What you will do
From the line that holds "Task: Expand the 会员管理 sidebar menu" down to the last line of the listing below, transcribe exactly and only those lines. Leave pictures out.
----
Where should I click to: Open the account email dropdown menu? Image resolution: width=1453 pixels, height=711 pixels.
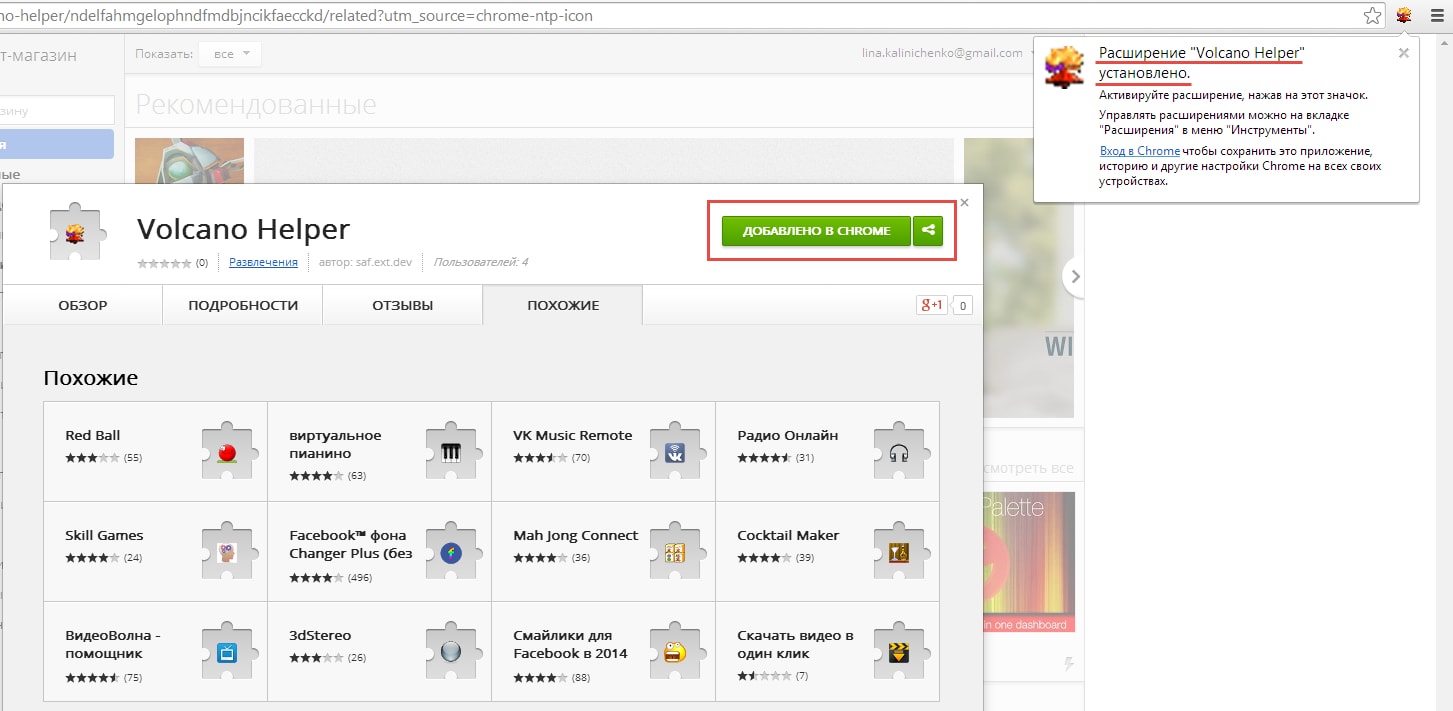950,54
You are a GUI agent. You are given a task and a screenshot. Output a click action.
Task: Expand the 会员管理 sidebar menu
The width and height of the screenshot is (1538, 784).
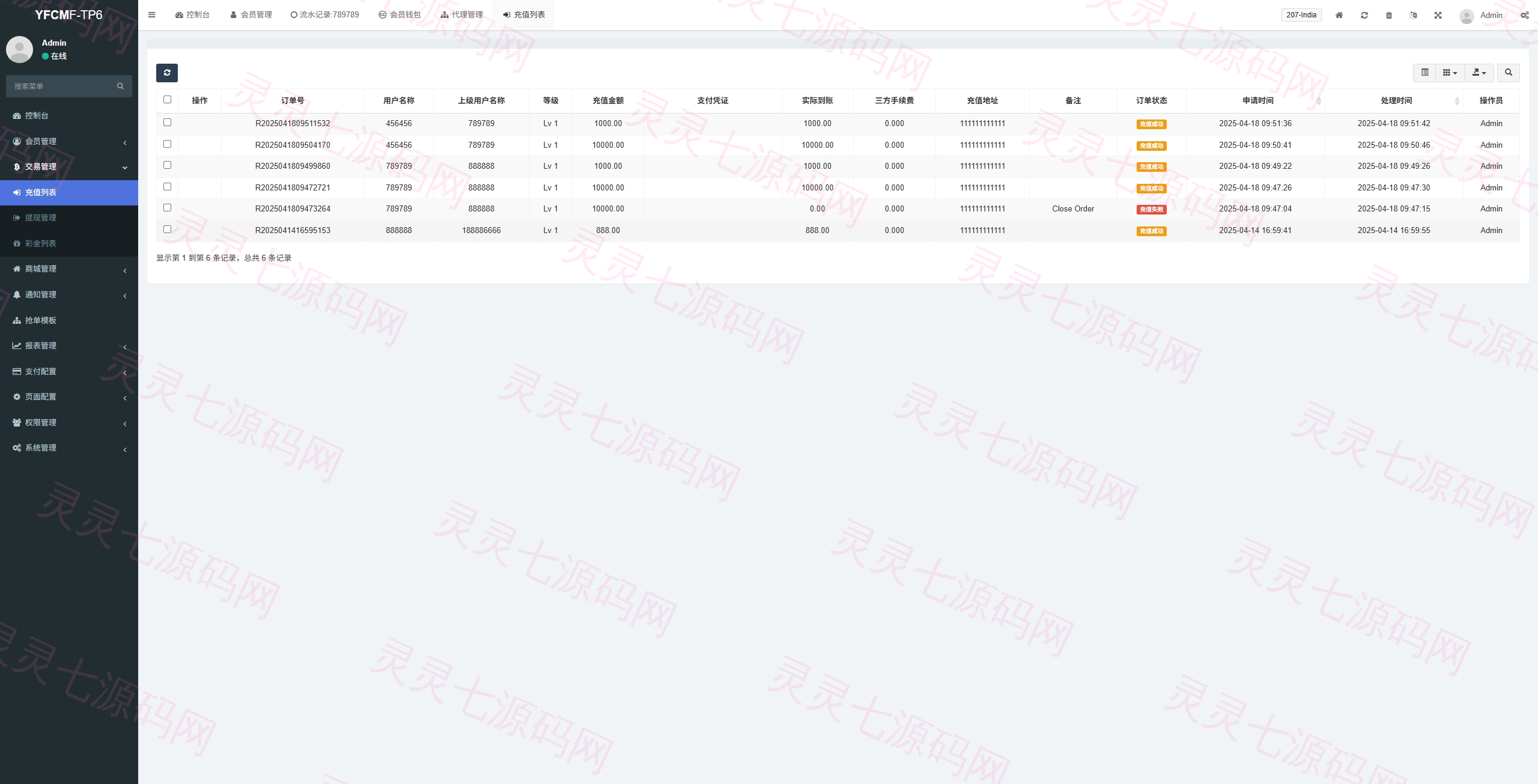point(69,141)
----
Output
Task: Expand the 会员管理 sidebar menu
The width and height of the screenshot is (1538, 784).
point(69,141)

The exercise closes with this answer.